▶ [DESCRIPTION OF THE TASK]: Every record must be repeated exactly, with no omission.

▶ [DATA FOR THIS TASK]:
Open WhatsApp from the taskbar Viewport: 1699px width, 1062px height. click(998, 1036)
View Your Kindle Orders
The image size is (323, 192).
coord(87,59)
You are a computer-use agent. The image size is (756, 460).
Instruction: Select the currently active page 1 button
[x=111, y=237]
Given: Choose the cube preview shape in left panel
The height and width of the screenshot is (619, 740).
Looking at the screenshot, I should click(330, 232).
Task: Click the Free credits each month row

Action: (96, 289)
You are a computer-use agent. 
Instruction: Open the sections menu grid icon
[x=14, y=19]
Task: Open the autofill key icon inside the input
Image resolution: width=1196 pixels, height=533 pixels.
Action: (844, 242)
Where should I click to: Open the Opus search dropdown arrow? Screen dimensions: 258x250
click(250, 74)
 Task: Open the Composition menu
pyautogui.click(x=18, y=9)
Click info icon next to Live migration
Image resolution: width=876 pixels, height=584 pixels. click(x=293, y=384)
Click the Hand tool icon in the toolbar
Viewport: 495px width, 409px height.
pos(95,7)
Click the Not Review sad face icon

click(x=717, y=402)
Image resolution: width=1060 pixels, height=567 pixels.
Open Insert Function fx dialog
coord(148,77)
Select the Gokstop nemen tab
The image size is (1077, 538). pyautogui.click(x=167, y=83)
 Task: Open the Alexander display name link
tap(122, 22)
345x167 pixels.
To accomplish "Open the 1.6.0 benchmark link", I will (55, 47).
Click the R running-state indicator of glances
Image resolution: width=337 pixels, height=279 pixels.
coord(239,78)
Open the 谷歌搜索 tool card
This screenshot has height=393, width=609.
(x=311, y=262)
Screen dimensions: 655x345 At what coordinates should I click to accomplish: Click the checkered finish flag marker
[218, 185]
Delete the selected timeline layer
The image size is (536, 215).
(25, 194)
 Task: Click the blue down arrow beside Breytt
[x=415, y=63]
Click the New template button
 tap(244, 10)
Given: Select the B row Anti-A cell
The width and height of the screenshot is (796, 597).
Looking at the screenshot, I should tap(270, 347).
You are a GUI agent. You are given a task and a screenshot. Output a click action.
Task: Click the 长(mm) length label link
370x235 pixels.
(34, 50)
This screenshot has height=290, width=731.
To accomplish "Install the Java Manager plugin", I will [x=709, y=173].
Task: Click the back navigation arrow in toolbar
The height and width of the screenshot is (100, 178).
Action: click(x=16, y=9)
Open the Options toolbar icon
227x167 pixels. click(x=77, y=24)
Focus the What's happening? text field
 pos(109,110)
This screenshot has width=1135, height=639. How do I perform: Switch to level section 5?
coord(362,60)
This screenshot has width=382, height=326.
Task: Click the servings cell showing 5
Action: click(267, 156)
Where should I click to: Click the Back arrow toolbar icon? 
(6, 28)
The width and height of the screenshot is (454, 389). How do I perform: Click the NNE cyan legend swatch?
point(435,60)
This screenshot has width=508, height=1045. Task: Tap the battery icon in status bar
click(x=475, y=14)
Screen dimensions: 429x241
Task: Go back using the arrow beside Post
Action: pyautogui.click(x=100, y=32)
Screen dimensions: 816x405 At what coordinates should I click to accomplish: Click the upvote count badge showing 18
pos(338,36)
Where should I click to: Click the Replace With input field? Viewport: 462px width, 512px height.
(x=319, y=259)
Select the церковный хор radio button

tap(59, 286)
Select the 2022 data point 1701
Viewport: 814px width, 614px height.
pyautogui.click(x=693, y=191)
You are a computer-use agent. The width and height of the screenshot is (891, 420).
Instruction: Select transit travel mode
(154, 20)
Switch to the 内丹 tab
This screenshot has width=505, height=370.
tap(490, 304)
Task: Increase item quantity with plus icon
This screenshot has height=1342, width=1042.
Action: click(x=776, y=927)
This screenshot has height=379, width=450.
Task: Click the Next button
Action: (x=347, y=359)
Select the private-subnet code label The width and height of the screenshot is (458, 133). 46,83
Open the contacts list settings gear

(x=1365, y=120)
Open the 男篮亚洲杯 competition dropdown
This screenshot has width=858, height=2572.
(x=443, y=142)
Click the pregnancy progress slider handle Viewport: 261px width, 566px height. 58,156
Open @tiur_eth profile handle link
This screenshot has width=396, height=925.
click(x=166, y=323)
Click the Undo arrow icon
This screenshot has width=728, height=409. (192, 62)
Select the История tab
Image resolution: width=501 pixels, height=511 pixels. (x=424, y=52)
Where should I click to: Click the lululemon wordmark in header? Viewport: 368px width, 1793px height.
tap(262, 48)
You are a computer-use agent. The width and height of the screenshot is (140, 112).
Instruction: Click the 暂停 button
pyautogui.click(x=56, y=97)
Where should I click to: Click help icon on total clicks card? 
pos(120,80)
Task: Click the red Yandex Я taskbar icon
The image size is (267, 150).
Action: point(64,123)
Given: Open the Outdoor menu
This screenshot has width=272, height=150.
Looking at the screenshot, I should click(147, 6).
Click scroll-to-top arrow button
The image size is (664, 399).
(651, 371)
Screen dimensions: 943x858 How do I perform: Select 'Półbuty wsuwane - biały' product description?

▶ [OUTPUT FOR THIS EXERCISE]:
Open WhatsApp from the taskbar Viewport: 1699px width, 1062px height. click(998, 1036)
View Your Kindle Orders
The image size is (323, 192).
coord(87,59)
You are a computer-use agent. The image size is (756, 460).
Instruction: Select the currently active page 1 button
[x=111, y=237]
Given: Choose the cube preview shape in left panel
The height and width of the screenshot is (619, 740).
Looking at the screenshot, I should click(330, 232).
Task: Click the Free credits each month row

Action: (96, 289)
You are a computer-use agent. 
Instruction: Open the sections menu grid icon
[x=14, y=19]
Task: Open the autofill key icon inside the input
Image resolution: width=1196 pixels, height=533 pixels.
Action: (844, 242)
Where should I click to: Open the Opus search dropdown arrow? Screen dimensions: 258x250
click(250, 74)
 Task: Open the Composition menu
pyautogui.click(x=18, y=9)
Click info icon next to Live migration
Image resolution: width=876 pixels, height=584 pixels. click(x=293, y=384)
Click the Hand tool icon in the toolbar
Viewport: 495px width, 409px height.
pos(95,7)
Click the Not Review sad face icon

click(x=717, y=402)
Image resolution: width=1060 pixels, height=567 pixels.
Open Insert Function fx dialog
coord(148,77)
Select the Gokstop nemen tab
The image size is (1077, 538). pyautogui.click(x=167, y=83)
 Task: Open the Alexander display name link
tap(122, 22)
345x167 pixels.
To accomplish "Open the 1.6.0 benchmark link", I will (55, 47).
Click the R running-state indicator of glances
Image resolution: width=337 pixels, height=279 pixels.
coord(239,78)
Open the 谷歌搜索 tool card
This screenshot has height=393, width=609.
(x=311, y=262)
Screen dimensions: 655x345 At what coordinates should I click to accomplish: Click the checkered finish flag marker
[218, 185]
Delete the selected timeline layer
The image size is (536, 215).
(25, 194)
 Task: Click the blue down arrow beside Breytt
[x=415, y=63]
Click the New template button
 tap(244, 10)
Given: Select the B row Anti-A cell
The width and height of the screenshot is (796, 597).
Looking at the screenshot, I should tap(270, 347).
You are a GUI agent. You are given a task and a screenshot. Output a click action.
Task: Click the 长(mm) length label link
370x235 pixels.
(34, 50)
This screenshot has height=290, width=731.
To accomplish "Install the Java Manager plugin", I will [x=709, y=173].
Task: Click the back navigation arrow in toolbar
The height and width of the screenshot is (100, 178).
Action: click(x=16, y=9)
Open the Options toolbar icon
227x167 pixels. click(x=77, y=24)
Focus the What's happening? text field
 pos(109,110)
This screenshot has width=1135, height=639. How do I perform: Switch to level section 5?
coord(362,60)
This screenshot has width=382, height=326.
Task: Click the servings cell showing 5
Action: click(267, 156)
Where should I click to: Click the Back arrow toolbar icon? 
(6, 28)
The width and height of the screenshot is (454, 389). How do I perform: Click the NNE cyan legend swatch?
point(435,60)
This screenshot has width=508, height=1045. Task: Tap the battery icon in status bar
click(x=475, y=14)
Screen dimensions: 429x241
Task: Go back using the arrow beside Post
Action: pyautogui.click(x=100, y=32)
Screen dimensions: 816x405 At what coordinates should I click to accomplish: Click the upvote count badge showing 18
pos(338,36)
Where should I click to: Click the Replace With input field? Viewport: 462px width, 512px height.
(x=319, y=259)
Select the церковный хор radio button

tap(59, 286)
Select the 2022 data point 1701
Viewport: 814px width, 614px height.
pyautogui.click(x=693, y=191)
You are a computer-use agent. The width and height of the screenshot is (891, 420).
Instruction: Select transit travel mode
(154, 20)
Switch to the 内丹 tab
This screenshot has width=505, height=370.
tap(490, 304)
Task: Increase item quantity with plus icon
This screenshot has height=1342, width=1042.
Action: click(x=776, y=927)
This screenshot has height=379, width=450.
Task: Click the Next button
Action: (x=347, y=359)
Select the private-subnet code label The width and height of the screenshot is (458, 133). 46,83
Open the contacts list settings gear

(x=1365, y=120)
Open the 男篮亚洲杯 competition dropdown
This screenshot has width=858, height=2572.
(x=443, y=142)
Click the pregnancy progress slider handle Viewport: 261px width, 566px height. 58,156
Open @tiur_eth profile handle link
This screenshot has width=396, height=925.
click(x=166, y=323)
Click the Undo arrow icon
This screenshot has width=728, height=409. (192, 62)
Select the История tab
Image resolution: width=501 pixels, height=511 pixels. (x=424, y=52)
Where should I click to: Click the lululemon wordmark in header? Viewport: 368px width, 1793px height.
tap(262, 48)
You are a computer-use agent. The width and height of the screenshot is (140, 112).
Instruction: Click the 暂停 button
pyautogui.click(x=56, y=97)
Where should I click to: Click help icon on total clicks card? 
pos(120,80)
Task: Click the red Yandex Я taskbar icon
The image size is (267, 150).
Action: point(64,123)
Given: Open the Outdoor menu
This screenshot has width=272, height=150.
Looking at the screenshot, I should click(147, 6).
Click scroll-to-top arrow button
The image size is (664, 399).
(651, 371)
Screen dimensions: 943x858 How do I perform: Select 'Półbuty wsuwane - biały' product description?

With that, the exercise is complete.